Wednesday, June 22, 2011

Wine for a New World

The terms Old World and New World are used quite often in wine-speak. They imply not only a physical location where the grapes are grown and the wine is produced, but they also imply the idea of a style of wine.

The Old World in wine is pretty much Europe and includes places where wine has been made for multiple centuries and is a part of the tradition and lifestyle. The New World is everywhere else, where wine industry is a phenomenon of the last 150-200 years or so, and the culture-at-large still leans toward beer and/or distilled spirits.

As far as style is concerned (you know how I like to think of wine the way I think of people) Old World Wines are quite like that beautiful woman in the long dress who barely looks in your direction and makes you work hard to get her attention. They don’t show all their cards on the first sip, they often age beautifully and improve over the years, and even those entry level wines that aren’t built for aging are still quite coy. New World Wines in general are more gregarious. You might find they remind you of an episode of Girls Gone Wild Spring Break - they are cute and perky and leave very little to the imagination.

The Old World has that kind of opinion about the New World wine consumer, particularly the rapidly growing number of wine drinkers in the United States to whom every wine producer and his grandmother wants to sell some vino.

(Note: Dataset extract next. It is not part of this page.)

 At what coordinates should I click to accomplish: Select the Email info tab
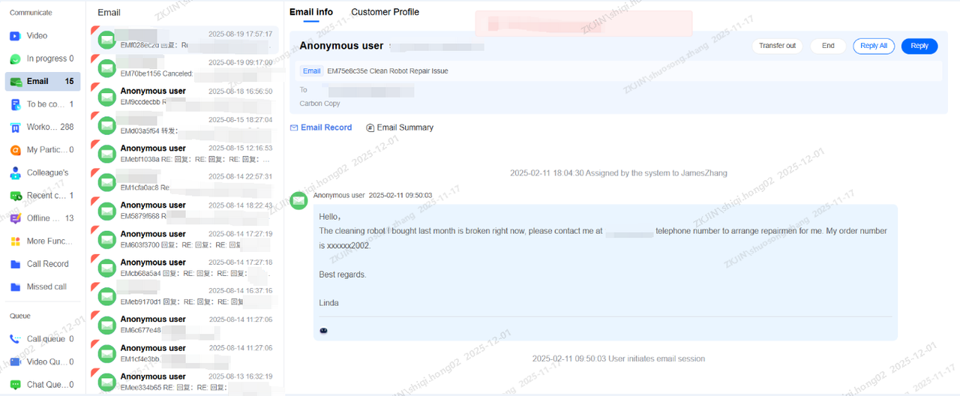[x=311, y=12]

Their very wide sweeping assumption is that we are Coca-Cola Nation - we grew up with lots of sugar, everything we eat slaps you with in-your-face flavor as soon as it hits your palate. They think that’s how we like it. In some cases they even produce a separate wine for export to the US, thinking they have done a good job pleasing our palates.

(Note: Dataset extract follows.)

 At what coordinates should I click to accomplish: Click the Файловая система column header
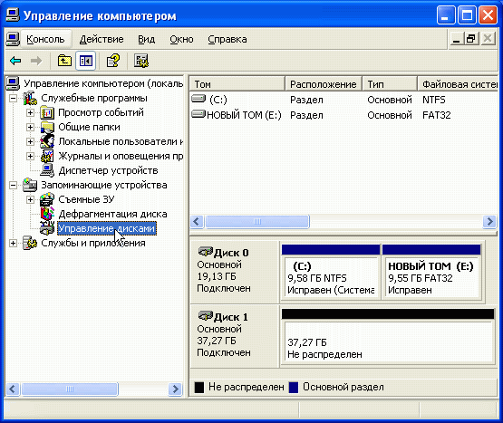click(x=458, y=84)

I submit that there are far too many people drinking wine in America for such a sweeping generalization to be true. I don’t think wine for a new world should all be fruit forward, crowd pleasing grown-up juice. In fact, I offer another curve ball: the same person can be a different kind of wine drinker depending on the scenario - with or without food, alone or with friends or with a love interest, in cold or warm weather - these could all mean different wine needs!

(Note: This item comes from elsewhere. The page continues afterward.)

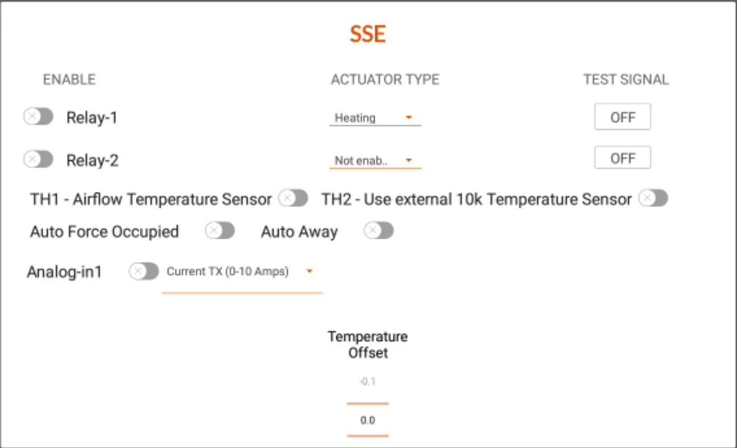Screen dimensions: 737x448
Task: Select the -0.1 temperature offset value
Action: (x=368, y=382)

What consumers in the New World DO need in general though is to feel more confident about buying wine. When the Old World of wine is producing something to send out to the damn Yankees, they should think a lot more about packaging that communicates well with the consumer than changing the wine inside to fit some stereotypical new world style. Because satisfaction in wine should come from finding and drinking wines you love, based on what they were meant to be from the start of their lives that vintage, not based on how well they were doctored up to please the lowest common denominator. In that, we will all find satisfaction.